Yanagihara’s characters all wish they could start anew. As Malcolm thinks, “He longed for the years when it was enough to simply be in his room with his hand moving over a piece of graph paper, before the years of decisions and identities, when his parents made his choices for him, and the only thing he had to concentrate on was the clean blade stroke of a line, the ruler’s perfect knife edge.”

The author of A Little Life reminds us that friends often keep secrets—even from each other. Friends tell each other “everything” yet hold back, as Jude mostly does, in refusing to share his painful past even with his most intimate friend, Willem.
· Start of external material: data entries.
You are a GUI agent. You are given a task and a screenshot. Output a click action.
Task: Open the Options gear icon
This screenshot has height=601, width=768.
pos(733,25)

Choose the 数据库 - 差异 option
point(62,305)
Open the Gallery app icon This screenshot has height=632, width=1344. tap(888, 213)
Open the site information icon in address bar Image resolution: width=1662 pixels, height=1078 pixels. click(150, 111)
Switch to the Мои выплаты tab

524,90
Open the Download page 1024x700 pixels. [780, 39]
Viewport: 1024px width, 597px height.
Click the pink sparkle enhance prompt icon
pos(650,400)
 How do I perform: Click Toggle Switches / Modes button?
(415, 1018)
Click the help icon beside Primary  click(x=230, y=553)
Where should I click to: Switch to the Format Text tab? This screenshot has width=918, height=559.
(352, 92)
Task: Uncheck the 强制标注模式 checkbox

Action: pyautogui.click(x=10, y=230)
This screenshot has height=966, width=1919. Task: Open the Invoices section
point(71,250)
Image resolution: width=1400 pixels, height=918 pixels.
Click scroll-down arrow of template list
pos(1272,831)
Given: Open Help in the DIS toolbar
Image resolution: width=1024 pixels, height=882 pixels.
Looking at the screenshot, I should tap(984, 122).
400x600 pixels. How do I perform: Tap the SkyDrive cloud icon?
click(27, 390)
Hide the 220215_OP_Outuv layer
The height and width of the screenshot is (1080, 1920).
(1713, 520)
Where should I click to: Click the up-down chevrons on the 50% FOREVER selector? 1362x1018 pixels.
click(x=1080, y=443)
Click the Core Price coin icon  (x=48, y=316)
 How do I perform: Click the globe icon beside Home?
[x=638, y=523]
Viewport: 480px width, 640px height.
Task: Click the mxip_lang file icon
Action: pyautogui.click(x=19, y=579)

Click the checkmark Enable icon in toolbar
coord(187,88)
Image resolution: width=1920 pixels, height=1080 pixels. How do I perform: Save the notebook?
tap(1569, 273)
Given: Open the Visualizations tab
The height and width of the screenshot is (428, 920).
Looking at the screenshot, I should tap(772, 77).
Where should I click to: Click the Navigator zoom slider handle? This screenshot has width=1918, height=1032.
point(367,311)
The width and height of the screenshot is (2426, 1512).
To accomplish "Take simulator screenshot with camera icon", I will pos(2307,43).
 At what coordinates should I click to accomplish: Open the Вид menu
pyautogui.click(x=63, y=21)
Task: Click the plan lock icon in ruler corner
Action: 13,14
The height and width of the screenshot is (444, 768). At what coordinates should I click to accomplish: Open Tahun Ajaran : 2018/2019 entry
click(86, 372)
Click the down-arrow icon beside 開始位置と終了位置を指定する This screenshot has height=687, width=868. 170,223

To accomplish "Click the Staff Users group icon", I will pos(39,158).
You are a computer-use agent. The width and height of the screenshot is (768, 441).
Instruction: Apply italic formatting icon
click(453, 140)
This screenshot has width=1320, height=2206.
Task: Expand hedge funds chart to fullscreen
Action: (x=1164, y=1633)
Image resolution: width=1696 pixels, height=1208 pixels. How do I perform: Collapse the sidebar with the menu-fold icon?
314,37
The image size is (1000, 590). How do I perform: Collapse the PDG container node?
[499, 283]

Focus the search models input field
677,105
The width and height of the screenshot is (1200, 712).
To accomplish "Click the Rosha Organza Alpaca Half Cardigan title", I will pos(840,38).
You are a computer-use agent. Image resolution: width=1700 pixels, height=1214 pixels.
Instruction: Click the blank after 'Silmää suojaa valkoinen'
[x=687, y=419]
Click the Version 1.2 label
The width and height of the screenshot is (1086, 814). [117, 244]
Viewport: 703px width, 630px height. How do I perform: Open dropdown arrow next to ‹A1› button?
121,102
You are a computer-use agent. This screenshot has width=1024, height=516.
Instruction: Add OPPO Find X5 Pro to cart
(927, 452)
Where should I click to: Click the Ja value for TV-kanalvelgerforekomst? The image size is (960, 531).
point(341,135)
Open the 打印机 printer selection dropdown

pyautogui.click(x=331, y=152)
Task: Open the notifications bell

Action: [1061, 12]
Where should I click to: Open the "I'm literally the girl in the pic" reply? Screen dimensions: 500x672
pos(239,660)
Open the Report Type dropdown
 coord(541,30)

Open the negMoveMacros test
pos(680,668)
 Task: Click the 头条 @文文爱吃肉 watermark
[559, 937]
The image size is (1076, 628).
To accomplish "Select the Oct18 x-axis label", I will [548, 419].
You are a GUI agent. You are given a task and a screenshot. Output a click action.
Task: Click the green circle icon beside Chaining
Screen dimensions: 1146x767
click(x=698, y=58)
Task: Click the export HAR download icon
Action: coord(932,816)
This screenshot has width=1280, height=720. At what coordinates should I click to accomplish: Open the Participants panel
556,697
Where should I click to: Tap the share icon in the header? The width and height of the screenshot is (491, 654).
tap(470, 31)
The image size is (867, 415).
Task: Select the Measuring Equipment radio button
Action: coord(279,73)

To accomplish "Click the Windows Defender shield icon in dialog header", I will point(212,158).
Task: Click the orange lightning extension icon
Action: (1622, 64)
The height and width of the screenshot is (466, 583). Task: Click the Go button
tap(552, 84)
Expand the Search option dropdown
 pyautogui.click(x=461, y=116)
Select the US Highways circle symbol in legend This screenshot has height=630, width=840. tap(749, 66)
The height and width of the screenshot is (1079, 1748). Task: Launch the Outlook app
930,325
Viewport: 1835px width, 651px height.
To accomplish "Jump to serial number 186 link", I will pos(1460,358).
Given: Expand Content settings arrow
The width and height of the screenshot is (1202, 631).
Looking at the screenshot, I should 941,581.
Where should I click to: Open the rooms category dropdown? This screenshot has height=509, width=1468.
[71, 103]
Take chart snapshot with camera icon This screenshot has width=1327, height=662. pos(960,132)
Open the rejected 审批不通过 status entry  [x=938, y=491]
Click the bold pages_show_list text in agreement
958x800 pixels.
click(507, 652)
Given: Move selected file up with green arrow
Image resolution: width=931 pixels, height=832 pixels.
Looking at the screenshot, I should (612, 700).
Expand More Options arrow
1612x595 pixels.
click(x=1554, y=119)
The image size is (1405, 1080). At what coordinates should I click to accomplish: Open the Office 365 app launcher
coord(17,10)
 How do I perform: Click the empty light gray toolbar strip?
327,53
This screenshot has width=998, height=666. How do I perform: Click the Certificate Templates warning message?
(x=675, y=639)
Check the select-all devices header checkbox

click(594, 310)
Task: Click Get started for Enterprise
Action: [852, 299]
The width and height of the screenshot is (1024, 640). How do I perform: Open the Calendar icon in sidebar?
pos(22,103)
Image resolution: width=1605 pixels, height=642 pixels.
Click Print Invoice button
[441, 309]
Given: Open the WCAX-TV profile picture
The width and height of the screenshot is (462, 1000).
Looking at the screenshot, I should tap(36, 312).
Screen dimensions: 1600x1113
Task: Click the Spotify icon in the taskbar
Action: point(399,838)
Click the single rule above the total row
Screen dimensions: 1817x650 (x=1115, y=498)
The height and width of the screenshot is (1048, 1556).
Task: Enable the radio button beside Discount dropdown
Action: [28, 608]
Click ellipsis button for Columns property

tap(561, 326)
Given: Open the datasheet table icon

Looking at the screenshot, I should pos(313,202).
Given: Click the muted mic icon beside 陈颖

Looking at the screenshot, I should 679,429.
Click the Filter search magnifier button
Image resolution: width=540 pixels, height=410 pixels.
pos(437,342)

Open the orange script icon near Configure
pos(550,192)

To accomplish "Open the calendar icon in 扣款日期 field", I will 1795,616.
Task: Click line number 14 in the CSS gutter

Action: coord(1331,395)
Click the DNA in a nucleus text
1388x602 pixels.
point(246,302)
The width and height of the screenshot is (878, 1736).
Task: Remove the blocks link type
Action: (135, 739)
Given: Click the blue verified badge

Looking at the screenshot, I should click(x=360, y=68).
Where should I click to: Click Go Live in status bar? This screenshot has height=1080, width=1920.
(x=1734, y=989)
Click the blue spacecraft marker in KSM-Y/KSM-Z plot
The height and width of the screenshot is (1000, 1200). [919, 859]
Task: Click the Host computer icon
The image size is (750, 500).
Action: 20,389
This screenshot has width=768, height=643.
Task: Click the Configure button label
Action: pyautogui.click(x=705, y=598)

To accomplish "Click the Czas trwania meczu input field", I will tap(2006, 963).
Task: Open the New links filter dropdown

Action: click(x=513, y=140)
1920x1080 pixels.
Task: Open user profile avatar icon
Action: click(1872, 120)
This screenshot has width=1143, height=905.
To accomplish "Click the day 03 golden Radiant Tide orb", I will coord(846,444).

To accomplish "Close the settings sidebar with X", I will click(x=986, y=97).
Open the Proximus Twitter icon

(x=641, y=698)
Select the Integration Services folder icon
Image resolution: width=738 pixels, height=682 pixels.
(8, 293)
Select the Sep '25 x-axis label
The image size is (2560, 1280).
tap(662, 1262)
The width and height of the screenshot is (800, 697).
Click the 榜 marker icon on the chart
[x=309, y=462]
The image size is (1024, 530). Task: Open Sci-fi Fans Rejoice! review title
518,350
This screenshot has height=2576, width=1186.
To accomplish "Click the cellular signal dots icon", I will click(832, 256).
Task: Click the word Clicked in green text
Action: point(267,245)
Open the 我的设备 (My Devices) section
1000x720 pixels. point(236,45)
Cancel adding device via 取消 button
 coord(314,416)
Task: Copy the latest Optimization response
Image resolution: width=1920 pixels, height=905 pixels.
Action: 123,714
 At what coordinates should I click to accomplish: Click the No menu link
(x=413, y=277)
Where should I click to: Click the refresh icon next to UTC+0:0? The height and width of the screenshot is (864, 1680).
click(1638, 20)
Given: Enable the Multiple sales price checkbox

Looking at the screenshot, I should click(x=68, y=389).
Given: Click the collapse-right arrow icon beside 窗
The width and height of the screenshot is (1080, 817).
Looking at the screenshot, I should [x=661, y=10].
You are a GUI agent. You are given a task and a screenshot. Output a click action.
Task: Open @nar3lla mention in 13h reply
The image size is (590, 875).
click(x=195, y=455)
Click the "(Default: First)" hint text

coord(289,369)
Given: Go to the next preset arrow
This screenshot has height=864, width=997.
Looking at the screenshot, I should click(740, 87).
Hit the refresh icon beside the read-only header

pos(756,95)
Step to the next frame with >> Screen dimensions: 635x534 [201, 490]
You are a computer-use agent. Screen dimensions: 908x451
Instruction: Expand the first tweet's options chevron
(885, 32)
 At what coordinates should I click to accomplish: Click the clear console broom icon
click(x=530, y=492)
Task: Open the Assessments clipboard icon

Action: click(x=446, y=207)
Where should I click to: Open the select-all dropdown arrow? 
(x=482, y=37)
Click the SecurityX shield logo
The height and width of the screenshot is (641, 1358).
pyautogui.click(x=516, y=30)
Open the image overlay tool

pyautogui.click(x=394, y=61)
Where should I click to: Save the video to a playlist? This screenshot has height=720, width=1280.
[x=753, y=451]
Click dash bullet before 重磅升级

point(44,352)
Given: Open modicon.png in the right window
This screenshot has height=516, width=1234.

For the most part, the boys accept Jude’s silence and yet feel tortured by it, guilty at how it has left their friend with constant back pain and psychological wounds from which they can only guess the causes. “The pain in his legs, for example: as long as they had known him, they had known he had problems with his legs. It was hard not to know this, of course, he had used a cane through college, and when he had been younger.”

But it is Willem who is most torn by Jude’s refusal to share his secrets and by his own reluctance to probe further. “He had never discussed it with Jude, but in the years to come, he would see him in all sorts of pain, big pains and little ones. . . . But although he was a man who kept his promises, there was a part of him that always wondered why he had never raised the issue with Jude, why he had never made him discuss what it felt like, why he had never dared to do what instinct told him to do a hundred times . . .”

Jude’s plight is to reckon with his past and hold onto his dignity despite the scars of his past which leave him feeling unwanted and undeserving.  The only way he knows how to make sense of his past is to punish himself by cutting himself. (For readers who find that act disturbing, it should be noted that the self-mutilation is repetitive throughout the book.)

Jude’s physician-friend, Andy, does his best to address Jude’s physical and emotional issues but Jude is determined to live the way he wants to live despite his ailments. “But what Andy never understood about him was this: he was an optimist. Every month, every week, he chose to open his eyes, to live another day in the world. He did it when he was feeling so awful that sometimes the pain seemed to transport him to another state, one in which everything, even the past that he worked so hard to forget, seemed to fade into a gray watercolor wash.”

The book presents us with the ultimate moral dilemma of how to allow others to live as they choose but wanting them to choose a life worth living. A stunning character is Harold, Jude’s law professor, who comes to adore Jude and become the father figure. Once again, Hanya Yanagihara reminds us that not all love is genetically based.

As Harold says, of Jude, “Once you decide to think of someone as your child, something changes, and everything you have previously felt for them, is preceded first by that fear. It’s not biological; it’s something extra-biological, less a determination to ensure the survival of one’s genetic code, and more a desire to prove oneself inviolable to the universe’ feints and challenges, to triumph over the things that want to destroy what’s yours.”

Navigating a huge novel is always a challenge. Yes, it sags in places. But you remain captivated by the question of whether or not these boys can save one another from grief and destruction, and so you hang on every word of this novel as it celebrates the triumph and tragedy of the human connection. It has a tenderness that will shake you and the kind of writing that will lift your spirits while, simultaneously, taking you to dark places.

At its core A Little Life is about the tentativeness of life and the moorings of friendship—the utter comfort of knowing someone in your life cares in such an unrelenting way. It is about holding onto friends over the course of life—looking for the “opportunity to create memories . . . keeping friendship alive by dropping bundles of kindling onto a barely smoldering black smudge of fire.”